Royal Botanic Gardens, Kew, Richmond, Surrey, TW9 3AE, UK.
Conserv Biol. 2023 Feb;37(1):e13992. doi: 10.1111/cobi.13992. Epub 2022 Oct 13.
Assessing species' extinction risk is vital to setting conservation priorities. However, assessment endeavors, such as those used to produce the IUCN Red List of Threatened Species, have significant gaps in taxonomic coverage. Automated assessment (AA) methods are gaining popularity to fill these gaps. Choices made in developing, using, and reporting results of AA methods could hinder their successful adoption or lead to poor allocation of conservation resources. We explored how choice of data cleaning type and level, taxonomic group, training sample, and automation method affect performance of threat status predictions for plant species. We used occurrences from the Global Biodiversity Information Facility (GBIF) to generate assessments for species in 3 taxonomic groups based on 6 different occurrence-based AA methods. We measured each method's performance and coverage following increasingly stringent occurrence cleaning. Automatically cleaned data from GBIF performed comparably to occurrence records cleaned manually by experts. However, all types of data cleaning limited the coverage of AAs. Overall, machine-learning-based methods performed well across taxa, even with minimal data cleaning. Results suggest a machine-learning-based method applied to minimally cleaned data offers the best compromise between performance and species coverage. However, optimal data cleaning, training sample, and automation methods depend on the study group, intended applications, and expertise.

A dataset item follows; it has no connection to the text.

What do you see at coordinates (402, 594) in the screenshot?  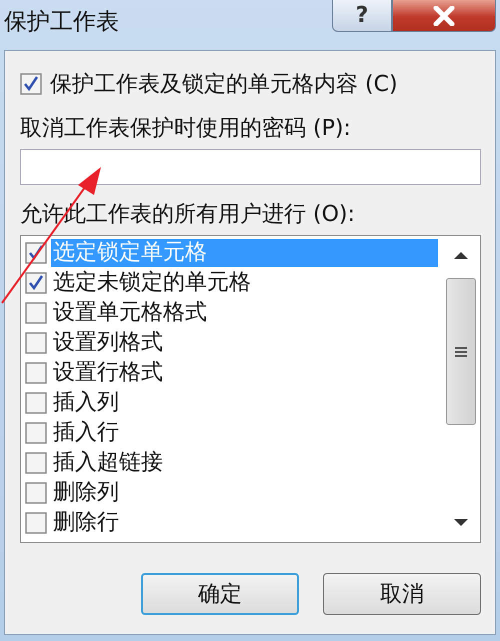 I see `cancel-button: 取消` at bounding box center [402, 594].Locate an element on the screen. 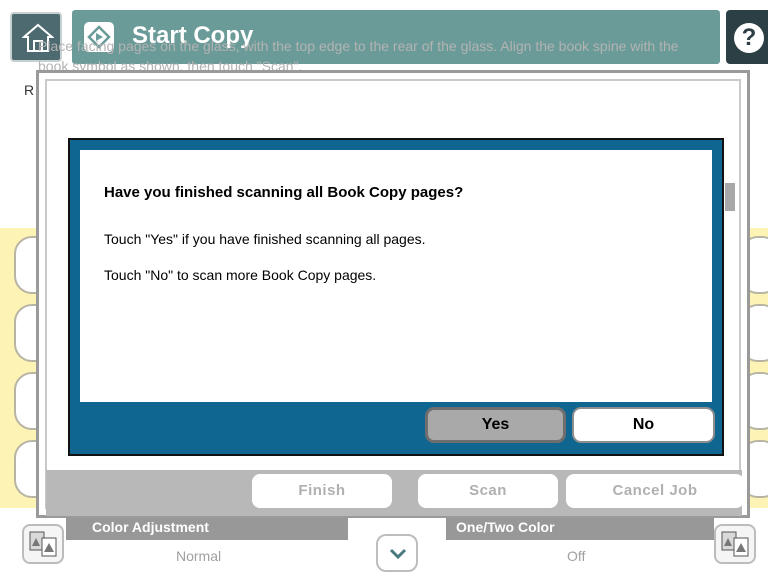 This screenshot has width=768, height=577. help-icon: ? is located at coordinates (749, 38).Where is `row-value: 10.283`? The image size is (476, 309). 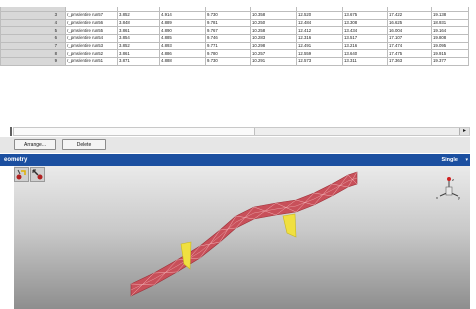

评估物种灭绝风险对于确定保护优先级至关重要。然而,评估工作(如用于编制 IUCN 濒危物种红色名录的评估工作)在分类学覆盖范围方面存在显著差距。自动化评估 (AA) 方法越来越受欢迎,以填补这些差距。在开发、使用和报告 AA 方法结果时做出的选择可能会阻碍其成功采用,或导致保护资源的分配不当。我们探讨了数据清理类型和级别、分类群、训练样本和自动化方法的选择如何影响植物物种威胁状况预测的性能。我们使用全球生物多样性信息设施 (GBIF) 的出现来为基于 6 种不同基于出现的 AA 方法的 3 个分类群中的物种生成评估。我们根据越来越严格的出现清理来衡量每种方法的性能和覆盖范围。来自 GBIF 的自动清理数据与专家手动清理的出现记录表现相当。然而,所有类型的数据清理都限制了 AA 的覆盖范围。总体而言,即使在数据清理最少的情况下,基于机器学习的方法在所有分类群中都表现良好。结果表明,应用于最小化清理数据的基于机器学习的方法在性能和物种覆盖之间提供了最佳折衷。然而,最佳的数据清理、训练样本和自动化方法取决于研究群体、预期应用和专业知识。